Despite this initial dismissiveness, Jadwiga becomes the cornerstone for a transition in Gyuri’s life and initiates the change of tone and pace of the novel. Her appearance in the beginning chapter is telling of Gyuri’s condition and the pace of the novel three quarters of the way through. So far, Gyuri is not ready for a change, and his youthful adventures and miseries will provide mirth and reflection. As soon as he gains something worth losing, his life as well as the tone and format of the novel will change. This chapter also reveals the type of regime the characters are under, as they worry about informers, and army recruiting. It also reveals Gyuri’s anxieties as he longs to escape and do even the most menial and meaningless of tasks, as long as they are in a different surrounding. It is important to note that the comic effects of the beginning chapter outweigh the perceived severity of the characters’ lives, and sets the tone for the following chapters.

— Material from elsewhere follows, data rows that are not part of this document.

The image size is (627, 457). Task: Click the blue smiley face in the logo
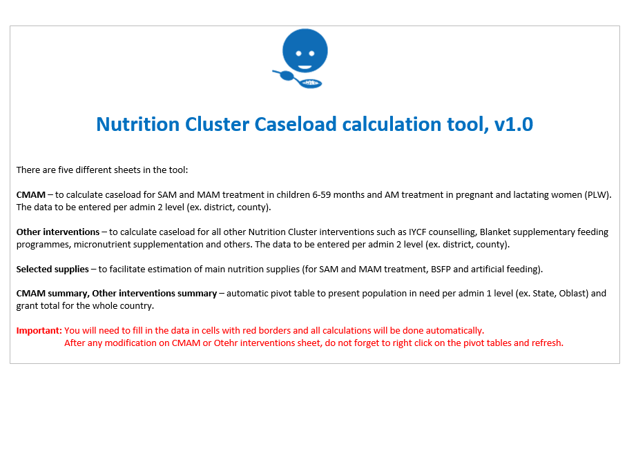click(x=305, y=50)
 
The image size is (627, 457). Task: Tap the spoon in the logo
click(x=285, y=75)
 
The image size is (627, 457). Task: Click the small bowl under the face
click(x=311, y=83)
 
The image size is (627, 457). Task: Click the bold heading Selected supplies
click(x=52, y=269)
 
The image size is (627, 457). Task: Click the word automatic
click(x=247, y=293)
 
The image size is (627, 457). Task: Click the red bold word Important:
click(x=39, y=330)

In a similar fashion, the second 1955 Chapter sets itself apart from the other chapters beginning in a lighter tone, describing Gyuri’s ride on a train with a snoring passenger, comically aggravating the rest of the disturbed passengers. This beginning anecdote takes us back to the beginning of the novel and reminds us of the comedic aspects of a growing youth’s life. The mood darkens, when the story after, describes the creation of propaganda and the cruel absurdity of a corrupt regime, as a director utilizes a dying old man to push across an agenda that will only work because of the old man’s moustache. Sadly, the man passes and leaves us with a foreboding of an even more staggering tragedy:

According to Pataki, Uncle Feri survived his moment of posterity but not for                      long. Well-mannered, he waited till he was returned home before pegging out                  while Gati loaded up the van with crates of wine, reiterating ‘Did you see that             moustache?’ (165)

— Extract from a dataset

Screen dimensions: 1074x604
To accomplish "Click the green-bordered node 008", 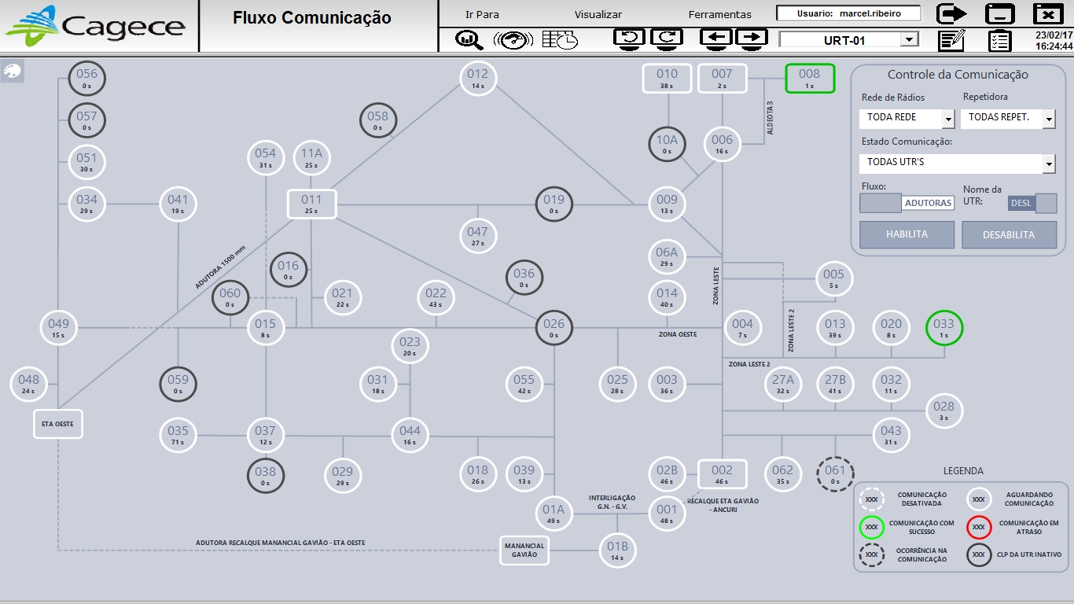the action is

The insensitivity and baseness of the party represents itself in the callousness of Gati. He cares only for spreading an ideological message, as opposed to caring for the people he is supposed to exalt and raise together with the prosperity of the regime. The story then transitions and describes Gyuri’s courting of Jadwiga and emphasizes the validity of his attraction towards her, and thereby shifts the novel into a more serious domain, as the reader notices a lack of sarcasm and begins to suspect that Gyuri has become emotionally vulnerable.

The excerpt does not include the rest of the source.